「冒険」への動機付け

 ユーリ「こんなの、プレイヤーがマスターに協力的になればいいだけのことじゃないですか」

 バレリア「……。それを誰が保証できるんや?」

 ユーリ「ううむ。それは鋭い指摘ですなあ」

 バレリア「仲間内なら大した問題は起こらんけどのう.。マスターがあれこれせんでもプレイヤーが『今日のマスターはAやんけ。となると、「モンテクリスト伯」みてえな陰気な復讐ものやな』とか察してくれる場合が多いけん」

 「モンテクリスト伯」:19世紀フランスの文豪デュマの代表作。日本では「厳窟王」という訳題でも知られている。内容は、無実の罪で投獄された男が自分を罠にかけた男達を精神的に破滅させる形で復讐していくというもの。ヨーロッパにおける「名誉」という概念を把握していないと分かりにくい小説である。

 ユーリ「じゃあ、金欠でピーピーいわせるのは?」

 バレリア「こないだうちらの偽物も似た寝言喚きよったな。その手は貨幣経済が発展していないと、使えん。まあ、秋田みやびさんのSWリプレイでネズミ講ネタがあったけんどあれはギャグやし」

 ネズミ講ネタ:新SWリプレイの第2巻第1リプレイ「金ダイジ少女の事件簿」参照のこと。清松みゆきさんが監修されているだけあって、なかなかいい感じのリプレイです。

 ユーリ「じゃあ、乙女の涙とか」

 バレリア「言っててはずかしくないんか、あんたは?『大魔神』じゃあるまいし」

 「大魔神」:1966年制作・公開の超傑作特撮時代劇。続編(というより姉妹編?)として「大魔神怒る」(大魔神が湖を割って登場する)、「大魔神の逆襲」(大魔神が剣を振るう)がある。「大魔神」では下克上で父を家臣に殺された乙女の涙(だけじゃないけど)で大魔神が覚醒する。

 バレリア「結局、PCに上手く『引き』と『押し』をぶつけるのが無難やな。ま、『無難』とはいえ、『安易』とはちゃうことを忘れたらあかんけど」

 ユーリ「『安易』とは?」

 バレリア「『君達は初めからダンジョンの中にいる。入り口は崩れてる』という『押し』とか、『報酬は破格、魔剣もセットで』という『引き』とかの」

 ユーリ「筆者も昔よくやってましたよね」

 バレリア「確かに。今は多少ましになったけどのう。そこの所は今回、これ以上ぐだぐだ言よるときりないけん、次いくで」

 ユーリ「ううむ、奥が深い」

• やること A
「冒険」への動機付けの文章のうち、「ユーリ「ううむ。それは鋭い指摘ですなあ」」から「いと分かりにくい小説である。」までを一字一句変えずに書き写してください。

(データセットに並ぶ項目)
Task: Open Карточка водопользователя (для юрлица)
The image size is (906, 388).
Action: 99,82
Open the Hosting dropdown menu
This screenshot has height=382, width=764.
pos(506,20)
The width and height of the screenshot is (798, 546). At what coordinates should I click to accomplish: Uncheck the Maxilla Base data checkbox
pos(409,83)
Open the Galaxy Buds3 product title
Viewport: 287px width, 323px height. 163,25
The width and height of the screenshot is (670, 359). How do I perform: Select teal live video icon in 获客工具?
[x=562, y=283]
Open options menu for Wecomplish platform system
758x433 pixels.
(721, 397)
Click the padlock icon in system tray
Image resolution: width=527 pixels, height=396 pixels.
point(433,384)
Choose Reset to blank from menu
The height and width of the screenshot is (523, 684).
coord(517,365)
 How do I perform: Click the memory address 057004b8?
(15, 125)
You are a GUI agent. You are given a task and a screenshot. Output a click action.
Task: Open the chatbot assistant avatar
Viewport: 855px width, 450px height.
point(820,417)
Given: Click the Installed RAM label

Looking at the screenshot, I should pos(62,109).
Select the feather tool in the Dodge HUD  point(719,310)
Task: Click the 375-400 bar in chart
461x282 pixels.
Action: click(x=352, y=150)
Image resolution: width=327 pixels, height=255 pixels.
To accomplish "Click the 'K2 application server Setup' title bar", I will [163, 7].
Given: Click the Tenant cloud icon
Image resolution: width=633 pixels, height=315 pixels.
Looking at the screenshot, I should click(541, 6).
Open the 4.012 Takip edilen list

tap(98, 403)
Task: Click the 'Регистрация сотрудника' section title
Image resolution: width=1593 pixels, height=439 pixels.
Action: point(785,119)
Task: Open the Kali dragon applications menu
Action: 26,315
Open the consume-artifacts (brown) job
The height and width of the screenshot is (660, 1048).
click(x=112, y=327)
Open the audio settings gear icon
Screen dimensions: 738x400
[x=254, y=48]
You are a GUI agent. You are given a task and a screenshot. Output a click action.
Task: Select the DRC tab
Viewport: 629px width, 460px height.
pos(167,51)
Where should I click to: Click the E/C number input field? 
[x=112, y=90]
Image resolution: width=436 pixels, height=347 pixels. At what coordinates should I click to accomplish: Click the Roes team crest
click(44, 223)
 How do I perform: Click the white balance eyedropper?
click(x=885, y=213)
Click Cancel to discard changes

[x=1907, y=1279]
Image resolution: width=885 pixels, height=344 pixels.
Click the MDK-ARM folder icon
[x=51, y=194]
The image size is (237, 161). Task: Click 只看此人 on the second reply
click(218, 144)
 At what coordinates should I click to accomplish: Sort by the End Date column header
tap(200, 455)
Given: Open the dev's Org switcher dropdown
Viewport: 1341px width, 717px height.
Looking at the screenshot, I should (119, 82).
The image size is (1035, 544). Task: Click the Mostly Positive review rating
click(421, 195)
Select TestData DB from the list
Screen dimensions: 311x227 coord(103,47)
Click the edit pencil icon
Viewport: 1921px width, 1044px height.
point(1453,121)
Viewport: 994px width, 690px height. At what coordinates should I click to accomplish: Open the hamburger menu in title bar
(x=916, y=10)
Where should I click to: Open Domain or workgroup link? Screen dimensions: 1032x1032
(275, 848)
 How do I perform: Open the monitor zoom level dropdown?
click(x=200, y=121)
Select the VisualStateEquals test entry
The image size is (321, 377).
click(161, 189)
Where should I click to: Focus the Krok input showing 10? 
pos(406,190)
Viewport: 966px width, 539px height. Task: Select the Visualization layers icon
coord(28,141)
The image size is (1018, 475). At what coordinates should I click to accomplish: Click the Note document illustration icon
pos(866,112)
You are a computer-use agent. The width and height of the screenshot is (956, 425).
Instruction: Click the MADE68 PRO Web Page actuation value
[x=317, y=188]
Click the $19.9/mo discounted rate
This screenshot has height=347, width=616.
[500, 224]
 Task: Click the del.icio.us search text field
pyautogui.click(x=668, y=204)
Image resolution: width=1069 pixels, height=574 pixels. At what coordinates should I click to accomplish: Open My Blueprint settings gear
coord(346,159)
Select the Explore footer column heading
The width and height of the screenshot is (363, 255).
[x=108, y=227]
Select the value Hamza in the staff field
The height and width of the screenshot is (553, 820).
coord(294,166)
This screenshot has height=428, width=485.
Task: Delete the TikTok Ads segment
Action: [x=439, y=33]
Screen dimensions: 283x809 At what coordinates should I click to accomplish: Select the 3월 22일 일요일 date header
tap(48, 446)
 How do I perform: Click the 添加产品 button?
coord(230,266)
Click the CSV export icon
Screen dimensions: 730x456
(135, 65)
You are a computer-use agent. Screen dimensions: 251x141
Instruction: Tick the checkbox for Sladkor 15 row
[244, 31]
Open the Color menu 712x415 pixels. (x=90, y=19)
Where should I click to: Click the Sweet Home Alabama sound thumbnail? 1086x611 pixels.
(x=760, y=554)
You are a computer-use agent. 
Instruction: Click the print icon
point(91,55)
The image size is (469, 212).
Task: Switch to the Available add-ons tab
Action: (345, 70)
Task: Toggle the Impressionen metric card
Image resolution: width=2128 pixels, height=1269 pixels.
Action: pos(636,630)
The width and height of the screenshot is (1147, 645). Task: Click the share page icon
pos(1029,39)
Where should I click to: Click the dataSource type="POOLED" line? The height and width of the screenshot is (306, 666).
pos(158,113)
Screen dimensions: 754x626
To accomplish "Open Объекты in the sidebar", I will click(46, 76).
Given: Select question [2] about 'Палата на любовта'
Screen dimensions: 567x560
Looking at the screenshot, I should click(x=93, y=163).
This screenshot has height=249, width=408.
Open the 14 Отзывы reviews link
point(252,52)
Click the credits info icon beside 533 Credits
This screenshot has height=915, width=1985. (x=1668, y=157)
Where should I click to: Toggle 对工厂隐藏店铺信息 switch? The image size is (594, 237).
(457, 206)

• やること B
リストの「This screenshot has height=249, width=408.」がある行から最後の行までを、「reviews」を「comments」に置き換え、ほかは何も変えずに書き直してください。

• 答え A
ユーリ「ううむ。それは鋭い指摘ですなあ」

 バレリア「仲間内なら大した問題は起こらんけどのう.。マスターがあれこれせんでもプレイヤーが『今日のマスターはAやんけ。となると、「モンテクリスト伯」みてえな陰気な復讐ものやな』とか察してくれる場合が多いけん」

 「モンテクリスト伯」:19世紀フランスの文豪デュマの代表作。日本では「厳窟王」という訳題でも知られている。内容は、無実の罪で投獄された男が自分を罠にかけた男達を精神的に破滅させる形で復讐していくというもの。ヨーロッパにおける「名誉」という概念を把握していないと分かりにくい小説である。

• 答え B
This screenshot has height=249, width=408.
Open the 14 Отзывы comments link
point(252,52)
Click the credits info icon beside 533 Credits
This screenshot has height=915, width=1985. (x=1668, y=157)
Where should I click to: Toggle 对工厂隐藏店铺信息 switch? The image size is (594, 237).
(457, 206)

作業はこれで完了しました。